Pour Jean-Paul Maillard, président du comité régional du sport automobile depuis 1988, il n’y a pas de hasard. Si la région dispose toujours de rallyes à la mesure des attentes de son public, c’est d’abord et surtout en raison de la compétence et de la ténacité de ses hommes de terrain. Revenu parmi l’élite depuis dix ans, sur une idée de Michel Trollé et avec l’appui de Jean-Marie Balestre alors président de la Fédération française (FFSA), l’épreuve de référence de la région a atteint l’âge adulte sans crise de croissance.

Un beau rallye, reconditionné au fil du temps en fonction des contraintes externes (nécessité, par exemple, d’implanter un parc d’assistance par tranches de 60 km), donc plus court, plus concentré géographiquement, mais toujours au contact de son passé.

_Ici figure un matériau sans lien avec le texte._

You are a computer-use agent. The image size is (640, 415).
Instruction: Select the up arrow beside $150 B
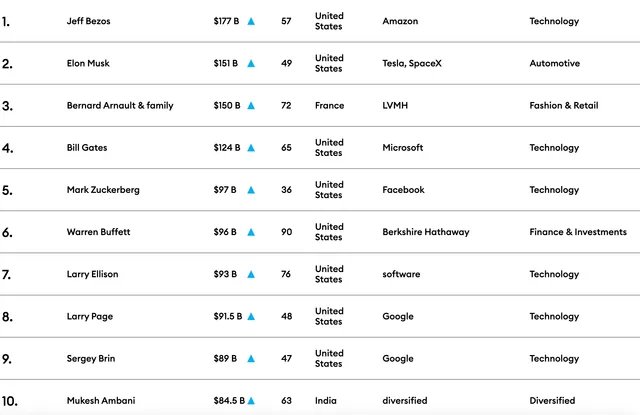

Observateur avisé en championnat de France, Jean-Paul Maillard ne nie pas les difficultés auxquelles les organisateurs sont régulièrement confrontés, mais au-delà des soucis, reste la passion. « Le rallye a beaucoup évolué dans la mentalité des gens. Récemment, j’ai été sidéré par l’attitude de certains pilotes, au rallye du Mont-Blanc, qui refusaient de braver le brouillard sous prétexte qu’ils ne couraient plus en toute sécurité. Faut quand même pas exagérer ! La course automobile a ses spécificités et les conditions climatiques font partie du décor. Ils se disent tous élèves de Sébastien Loeb mais, sincèrement, ils n’arrivent même pas au niveau de ses doigts de pied ! »

Effectifs croissants

D’autres, au Touquet cette fois, nous disent : « Il faudrait balayer la fin d’une spéciale car il y a des graviers à l’arrivée. À ce que je sache, il ne s’agit pas d’un rallye sur piste ! » Avec 2 386 licenciés (karting compris) et un taux de croissance de un, voire deux pour cent par an de ses effectifs, Jean-Paul Maillard est pourtant un président de comité régional heureux. Le simple fait de voir 154 engagés au rallye du Touquet et d’assister à l’émergence de jeunes talents, comme Cédric Valentin ou Jimmy Mannessier, le confortent dans l’idée que si l’élite des pilotes régionaux s’est resserrée, si tout n’est pas simple, le concept du rallye a encore de beaux jours devant lui dans la région.